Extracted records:
[Start of Attachment]
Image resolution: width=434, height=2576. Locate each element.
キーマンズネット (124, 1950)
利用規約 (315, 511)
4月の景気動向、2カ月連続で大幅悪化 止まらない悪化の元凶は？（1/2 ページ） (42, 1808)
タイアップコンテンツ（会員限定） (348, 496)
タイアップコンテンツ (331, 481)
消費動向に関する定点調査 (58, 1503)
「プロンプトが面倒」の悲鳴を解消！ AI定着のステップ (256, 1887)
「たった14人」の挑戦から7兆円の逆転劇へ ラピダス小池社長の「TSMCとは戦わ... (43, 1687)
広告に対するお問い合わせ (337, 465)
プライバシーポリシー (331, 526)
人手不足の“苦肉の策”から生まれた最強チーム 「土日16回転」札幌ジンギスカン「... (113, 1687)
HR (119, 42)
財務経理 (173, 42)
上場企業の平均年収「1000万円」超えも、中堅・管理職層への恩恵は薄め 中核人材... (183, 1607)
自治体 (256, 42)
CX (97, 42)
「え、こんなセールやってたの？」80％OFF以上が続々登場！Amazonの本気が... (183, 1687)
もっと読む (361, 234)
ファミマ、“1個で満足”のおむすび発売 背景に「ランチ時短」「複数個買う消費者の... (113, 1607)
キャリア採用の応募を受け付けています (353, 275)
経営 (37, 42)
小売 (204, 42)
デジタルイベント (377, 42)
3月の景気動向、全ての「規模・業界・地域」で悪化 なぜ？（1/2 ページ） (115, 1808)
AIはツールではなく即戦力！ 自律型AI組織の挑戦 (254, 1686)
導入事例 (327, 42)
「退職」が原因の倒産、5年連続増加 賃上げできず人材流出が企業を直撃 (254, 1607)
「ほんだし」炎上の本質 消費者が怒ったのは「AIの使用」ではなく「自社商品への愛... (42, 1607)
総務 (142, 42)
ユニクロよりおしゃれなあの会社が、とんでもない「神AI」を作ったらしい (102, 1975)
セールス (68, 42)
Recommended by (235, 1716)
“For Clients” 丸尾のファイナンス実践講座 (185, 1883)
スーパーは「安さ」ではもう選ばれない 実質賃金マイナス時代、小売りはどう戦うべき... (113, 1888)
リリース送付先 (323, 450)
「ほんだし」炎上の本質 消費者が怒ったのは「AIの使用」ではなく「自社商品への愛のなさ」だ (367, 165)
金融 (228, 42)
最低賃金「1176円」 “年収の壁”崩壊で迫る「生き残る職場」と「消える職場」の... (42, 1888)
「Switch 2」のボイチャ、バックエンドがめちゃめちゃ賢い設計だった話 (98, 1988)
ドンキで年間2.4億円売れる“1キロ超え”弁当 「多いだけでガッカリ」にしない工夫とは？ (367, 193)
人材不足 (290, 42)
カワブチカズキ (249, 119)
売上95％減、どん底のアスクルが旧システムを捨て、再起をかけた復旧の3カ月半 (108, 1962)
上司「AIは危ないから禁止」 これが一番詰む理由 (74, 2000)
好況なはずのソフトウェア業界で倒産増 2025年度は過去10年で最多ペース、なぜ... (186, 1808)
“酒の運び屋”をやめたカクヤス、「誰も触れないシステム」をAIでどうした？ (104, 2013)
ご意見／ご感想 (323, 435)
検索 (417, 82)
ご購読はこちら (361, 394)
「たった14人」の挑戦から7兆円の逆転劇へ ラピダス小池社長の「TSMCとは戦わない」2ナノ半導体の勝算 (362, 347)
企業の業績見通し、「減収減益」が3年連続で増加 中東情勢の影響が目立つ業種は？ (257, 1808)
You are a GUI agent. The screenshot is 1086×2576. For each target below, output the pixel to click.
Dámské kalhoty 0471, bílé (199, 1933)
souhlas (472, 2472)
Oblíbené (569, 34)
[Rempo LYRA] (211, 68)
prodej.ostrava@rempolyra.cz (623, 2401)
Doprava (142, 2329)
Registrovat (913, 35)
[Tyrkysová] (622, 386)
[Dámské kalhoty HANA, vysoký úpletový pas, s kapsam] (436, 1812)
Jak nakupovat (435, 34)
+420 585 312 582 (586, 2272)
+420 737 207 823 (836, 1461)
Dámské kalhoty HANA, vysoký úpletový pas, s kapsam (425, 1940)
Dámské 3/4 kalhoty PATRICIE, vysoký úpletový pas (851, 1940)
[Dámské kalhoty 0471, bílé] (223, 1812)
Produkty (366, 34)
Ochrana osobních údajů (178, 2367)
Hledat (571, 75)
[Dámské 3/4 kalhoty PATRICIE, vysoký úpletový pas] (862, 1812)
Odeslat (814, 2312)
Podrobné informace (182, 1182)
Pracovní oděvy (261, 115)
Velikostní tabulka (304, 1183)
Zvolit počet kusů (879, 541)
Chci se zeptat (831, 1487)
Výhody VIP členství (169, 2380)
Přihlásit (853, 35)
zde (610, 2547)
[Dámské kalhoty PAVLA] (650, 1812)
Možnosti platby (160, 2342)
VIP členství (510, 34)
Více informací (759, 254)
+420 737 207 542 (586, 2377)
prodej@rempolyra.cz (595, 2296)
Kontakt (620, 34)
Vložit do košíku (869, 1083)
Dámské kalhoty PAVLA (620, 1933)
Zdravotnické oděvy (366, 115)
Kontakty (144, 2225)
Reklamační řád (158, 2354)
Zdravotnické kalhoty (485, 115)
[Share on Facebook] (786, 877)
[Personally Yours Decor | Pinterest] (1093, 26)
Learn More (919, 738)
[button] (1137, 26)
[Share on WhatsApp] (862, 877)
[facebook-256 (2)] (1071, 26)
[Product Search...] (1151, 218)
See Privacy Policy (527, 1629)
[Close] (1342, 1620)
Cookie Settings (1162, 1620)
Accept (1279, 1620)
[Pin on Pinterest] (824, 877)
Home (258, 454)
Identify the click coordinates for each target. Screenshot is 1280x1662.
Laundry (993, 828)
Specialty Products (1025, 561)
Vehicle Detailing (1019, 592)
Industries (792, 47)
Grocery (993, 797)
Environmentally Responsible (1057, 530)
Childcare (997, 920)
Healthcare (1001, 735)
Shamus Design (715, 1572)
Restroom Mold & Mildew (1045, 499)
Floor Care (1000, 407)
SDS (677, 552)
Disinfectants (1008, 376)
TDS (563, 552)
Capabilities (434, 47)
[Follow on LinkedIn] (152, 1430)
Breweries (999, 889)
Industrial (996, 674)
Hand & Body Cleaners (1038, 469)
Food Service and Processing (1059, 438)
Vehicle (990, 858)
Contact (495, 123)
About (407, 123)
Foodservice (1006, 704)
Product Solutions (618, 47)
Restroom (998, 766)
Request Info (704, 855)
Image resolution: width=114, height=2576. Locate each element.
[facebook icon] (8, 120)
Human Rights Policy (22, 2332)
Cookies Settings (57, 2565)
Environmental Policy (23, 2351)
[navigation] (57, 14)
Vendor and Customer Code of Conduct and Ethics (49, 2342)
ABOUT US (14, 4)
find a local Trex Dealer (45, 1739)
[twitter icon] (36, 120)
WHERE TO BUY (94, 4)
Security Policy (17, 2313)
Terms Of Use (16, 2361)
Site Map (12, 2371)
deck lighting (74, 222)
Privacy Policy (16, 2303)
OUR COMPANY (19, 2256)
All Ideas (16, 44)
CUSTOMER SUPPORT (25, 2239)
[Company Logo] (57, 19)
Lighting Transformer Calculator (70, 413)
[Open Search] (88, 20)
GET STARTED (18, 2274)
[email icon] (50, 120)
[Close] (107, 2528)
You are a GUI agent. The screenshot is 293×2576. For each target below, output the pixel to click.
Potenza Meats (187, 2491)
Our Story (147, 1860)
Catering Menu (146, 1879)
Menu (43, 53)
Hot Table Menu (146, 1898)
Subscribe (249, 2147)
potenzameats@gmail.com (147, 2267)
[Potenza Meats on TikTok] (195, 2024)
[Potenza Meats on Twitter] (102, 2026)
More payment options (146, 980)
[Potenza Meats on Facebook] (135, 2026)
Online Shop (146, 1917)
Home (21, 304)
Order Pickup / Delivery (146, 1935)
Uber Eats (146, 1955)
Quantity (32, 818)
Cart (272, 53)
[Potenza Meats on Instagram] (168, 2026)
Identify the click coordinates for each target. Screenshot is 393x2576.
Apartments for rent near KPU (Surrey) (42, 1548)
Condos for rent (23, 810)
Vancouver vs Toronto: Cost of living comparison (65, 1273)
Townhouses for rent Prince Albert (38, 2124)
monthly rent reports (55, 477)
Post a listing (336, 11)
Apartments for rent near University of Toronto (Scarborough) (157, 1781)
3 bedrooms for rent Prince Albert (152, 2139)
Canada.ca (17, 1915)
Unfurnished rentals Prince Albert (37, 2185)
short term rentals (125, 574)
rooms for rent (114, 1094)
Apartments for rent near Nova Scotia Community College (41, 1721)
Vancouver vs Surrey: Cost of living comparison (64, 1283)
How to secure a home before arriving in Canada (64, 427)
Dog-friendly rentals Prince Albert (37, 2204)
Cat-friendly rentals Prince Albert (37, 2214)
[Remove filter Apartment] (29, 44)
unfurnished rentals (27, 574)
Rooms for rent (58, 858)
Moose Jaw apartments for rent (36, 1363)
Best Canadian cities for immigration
[End of Attachment]
> TASK GOAL: All that is needed is the exact run of lines above from the line containing "VIP členství (510, 34)" through the line containing "Zdravotnické kalhoty (485, 115)", both of them included.

> TASK OUTPUT:
VIP členství (510, 34)
Více informací (759, 254)
+420 737 207 542 (586, 2377)
prodej@rempolyra.cz (595, 2296)
Kontakt (620, 34)
Vložit do košíku (869, 1083)
Dámské kalhoty PAVLA (620, 1933)
Zdravotnické oděvy (366, 115)
Kontakty (144, 2225)
Reklamační řád (158, 2354)
Zdravotnické kalhoty (485, 115)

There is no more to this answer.